For Bing, the parameter is count=##
where ## can be anything from 1-100.
For Yahoo, the parameter is n=##
where ## can be anything from 1-100.
In most cases, the URL parameter will only work if the users hasn't specified the number of search results to show in the search engine's search settings. Otherwise, that cookie will take precedence.
回答2:
I don't know what programming language you're using, but the general idea is to load the google search page with the proper cookie settings (that is how they are stored at the time of this writing).
You can set and then view cookies in Google Chrome. To avoid unnecessary cookies, start by opening a new incognito window (Ctrl+Shift+N), and navigating to the search settings (https://www.google.com/preferences).
At the time of writing, you will want to check "Never show instant results", and then adjust the slider of "Results per page" to whatever value you want. After hitting "Save" at the bottom, you can now view your cookies by opening the developer console (Ctrl+Shift+J), and navigating to the resource tab.
Again, at the time of writing, Google sets two variables, NID
and PREF
. PREF
is the one we're interested in to get the search results to change.
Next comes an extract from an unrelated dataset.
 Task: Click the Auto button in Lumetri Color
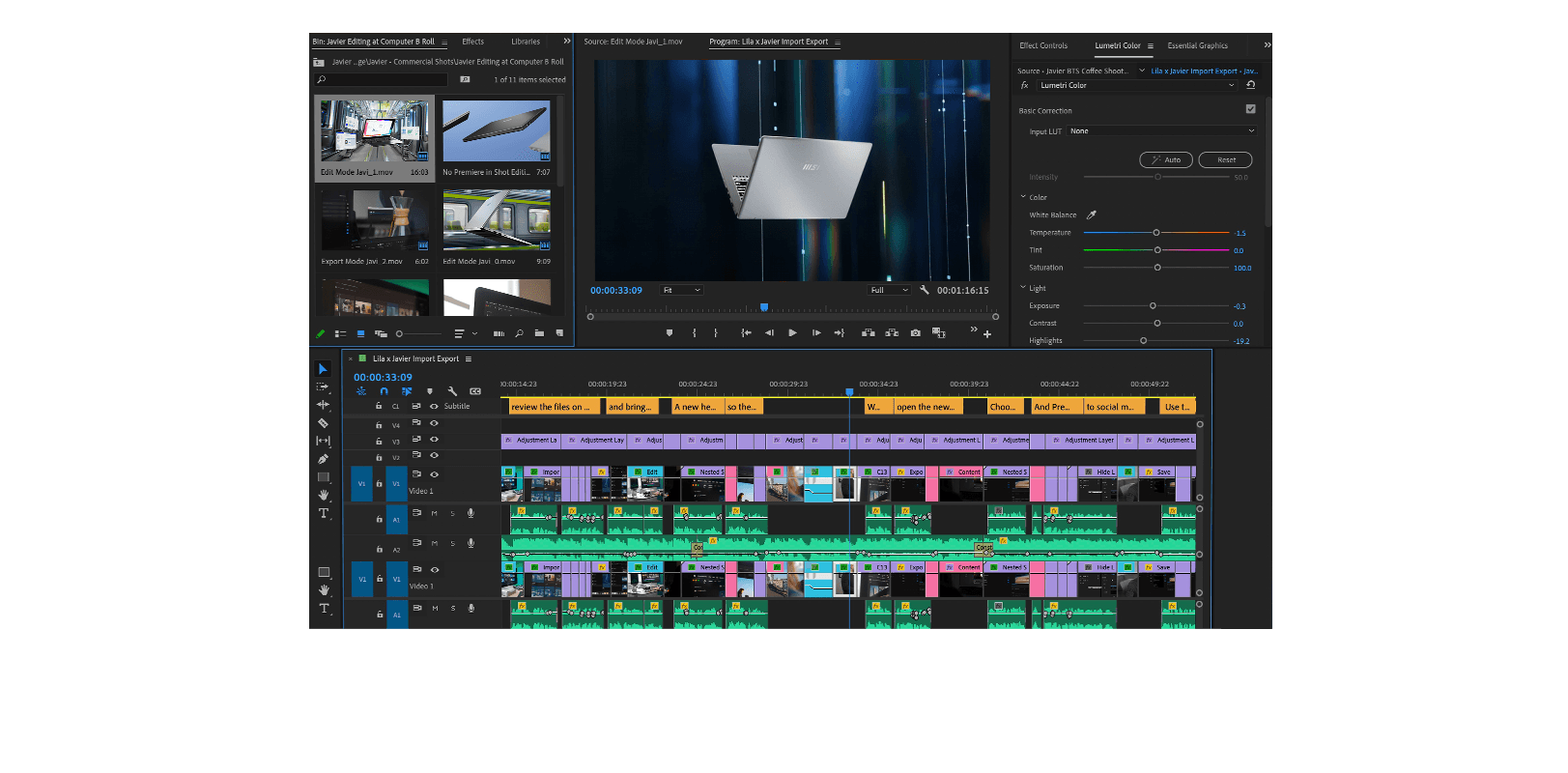pos(1166,160)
An example of what it may look like:
ID=8155cce71859f7d0:U=fe6e69e174148b7b:FF=0:LD=en:NR=40:TM=1379366492:LM=1379366586:SG=2:S=FoybwBhek8noyp0t
(This key fetches 40 results as indicated by NR=40
)
With this key (PREF
) and value for it (as seen above), you can send the cookie when requesting a page via wget, curl, etc. In my most recent project related to this, I was using node with the requests library.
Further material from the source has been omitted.